Ночь слетела на лес; но в пузатом дупле каленая горсть жара потрескивает, переливается первым пепла пушком, а синий огневый лепесток подскакивает над ней; дупло то с расщепом; красный его оскал глядит в густоствольную темь; а из оскала того вызвышается голос, кудластая голова Абрама, снаружи просунутая в расщеп, кивает спрятанному в дупле моему герою; нищий палку прижал к волосатой груди; а с палки голубь оловянным крылом тяжело опрокинулся на огонь; бледные свысока в отверстие дупла глянули звезды; и на них-то уставился нищий; одни огнем освещенные бельма смотрят в душу Дарьяльскому.

Вот он кто – человек добрый; кого здесь Петр ждал и не час, и не два; нищий тот человек – и вот он с глазу на глаз с Петром; и из нищенской груди тяжелое вырвалось, душу мутнящее слово; тянет да тянет нараспев соблазнительные слова:

– Вот ошшо прибаутки песельные у нас сладки; а службы – тех песен слаще; с поцелуями, с красными причитаньями; вот ошшо у нас женки с хрудями сахарными; а тая одежа служебная снегов белей; все друх с дружкою разговаривам про врата адамантовы [70], да про край слаботный.

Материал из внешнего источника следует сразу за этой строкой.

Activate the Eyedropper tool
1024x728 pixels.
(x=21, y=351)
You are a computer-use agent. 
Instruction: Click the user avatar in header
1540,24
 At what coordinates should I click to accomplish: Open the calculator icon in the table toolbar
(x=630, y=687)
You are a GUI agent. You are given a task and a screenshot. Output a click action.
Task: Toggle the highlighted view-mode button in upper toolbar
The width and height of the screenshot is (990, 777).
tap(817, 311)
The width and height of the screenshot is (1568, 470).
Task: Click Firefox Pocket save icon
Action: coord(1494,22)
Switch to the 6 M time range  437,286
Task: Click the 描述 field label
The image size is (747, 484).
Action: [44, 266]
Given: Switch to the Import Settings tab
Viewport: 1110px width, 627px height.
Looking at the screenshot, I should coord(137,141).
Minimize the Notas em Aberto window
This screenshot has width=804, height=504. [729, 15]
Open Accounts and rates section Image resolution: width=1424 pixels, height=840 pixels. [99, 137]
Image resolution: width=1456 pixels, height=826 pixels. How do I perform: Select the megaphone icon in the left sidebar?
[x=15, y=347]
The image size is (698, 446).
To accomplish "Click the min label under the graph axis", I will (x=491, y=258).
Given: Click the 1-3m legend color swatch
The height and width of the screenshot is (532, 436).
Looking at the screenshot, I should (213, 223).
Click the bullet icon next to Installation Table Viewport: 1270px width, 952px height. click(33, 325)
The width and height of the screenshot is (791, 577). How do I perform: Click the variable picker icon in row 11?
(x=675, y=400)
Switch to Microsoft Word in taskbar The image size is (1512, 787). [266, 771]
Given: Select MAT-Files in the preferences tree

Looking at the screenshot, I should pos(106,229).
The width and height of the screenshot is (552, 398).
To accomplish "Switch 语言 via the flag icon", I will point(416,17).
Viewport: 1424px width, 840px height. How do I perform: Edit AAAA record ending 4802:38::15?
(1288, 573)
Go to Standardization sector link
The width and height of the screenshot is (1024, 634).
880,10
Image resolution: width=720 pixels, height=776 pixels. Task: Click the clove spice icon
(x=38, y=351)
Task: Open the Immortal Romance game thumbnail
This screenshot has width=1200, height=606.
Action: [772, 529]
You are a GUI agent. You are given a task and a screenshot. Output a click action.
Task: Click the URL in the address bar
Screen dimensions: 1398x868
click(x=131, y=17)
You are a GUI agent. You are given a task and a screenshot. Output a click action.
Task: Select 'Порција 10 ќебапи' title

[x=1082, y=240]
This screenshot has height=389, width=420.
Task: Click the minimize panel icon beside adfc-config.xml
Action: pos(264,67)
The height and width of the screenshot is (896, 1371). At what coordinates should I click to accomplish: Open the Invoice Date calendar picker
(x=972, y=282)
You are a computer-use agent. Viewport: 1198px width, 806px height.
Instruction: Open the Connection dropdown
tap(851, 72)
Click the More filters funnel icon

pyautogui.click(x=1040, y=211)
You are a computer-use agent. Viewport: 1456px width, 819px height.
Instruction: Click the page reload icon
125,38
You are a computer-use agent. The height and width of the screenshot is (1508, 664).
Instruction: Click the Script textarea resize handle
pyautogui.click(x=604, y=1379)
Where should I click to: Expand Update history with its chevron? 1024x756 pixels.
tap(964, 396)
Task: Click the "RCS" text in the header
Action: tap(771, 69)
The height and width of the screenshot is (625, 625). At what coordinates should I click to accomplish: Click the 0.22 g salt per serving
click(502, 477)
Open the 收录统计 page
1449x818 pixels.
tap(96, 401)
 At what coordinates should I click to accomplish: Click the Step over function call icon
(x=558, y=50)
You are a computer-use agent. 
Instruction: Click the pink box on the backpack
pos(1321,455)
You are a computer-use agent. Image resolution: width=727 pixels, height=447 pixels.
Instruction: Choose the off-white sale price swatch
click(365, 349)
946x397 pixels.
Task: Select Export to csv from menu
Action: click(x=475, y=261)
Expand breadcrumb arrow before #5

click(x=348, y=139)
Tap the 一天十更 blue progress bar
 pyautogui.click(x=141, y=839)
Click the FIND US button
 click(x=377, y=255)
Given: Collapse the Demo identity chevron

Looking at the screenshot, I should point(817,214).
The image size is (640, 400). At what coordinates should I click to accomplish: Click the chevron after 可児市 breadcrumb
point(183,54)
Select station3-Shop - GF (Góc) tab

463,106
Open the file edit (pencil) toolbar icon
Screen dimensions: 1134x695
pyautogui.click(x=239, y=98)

– Вот ошшо величат холубями нас; и по всей-то крайне мы разлетайся, друх; вот ошшо середь нас живет набольший: матерый сам, холубь сизокрылый; оттого пошел по Руси бунт-свят, шта бунтарствует вольно казачество под синим под небушком.

– Вот ошшо те казаки слаботные – перво-наперво; то касаточки-пташечки, разнесут они по Руси Свят-Дух; как пройдут по землице-то ропотом, так за ними холуби вылетят.

– Вот ошшо…

– Довольно: я – ваш.

– За тем вольным, значит, казачеством, сама Свято-Духова строитца церква; вот ошшо с нами-то, коли будешь, брат, будет тебе Матрена Семеновна; а посему без нас тебе – злая похибель.

– Довольно: я – с вами.

Петр сидит в уголочке дупла, положив лицо на колени – и будто ему какой снится сон; а его еловый венок, сдвинутый набок, как оленьи, зеленые, рога, являет рогатую в дупле тень, убегающую в вышину. Вспышки красного света высоко подбрасывают с вершины дупла упадающий сумрак – и расплясывается тень, как какой-то адский крылатый житель, чтоб собой задушить человека, огражденного кругом огня.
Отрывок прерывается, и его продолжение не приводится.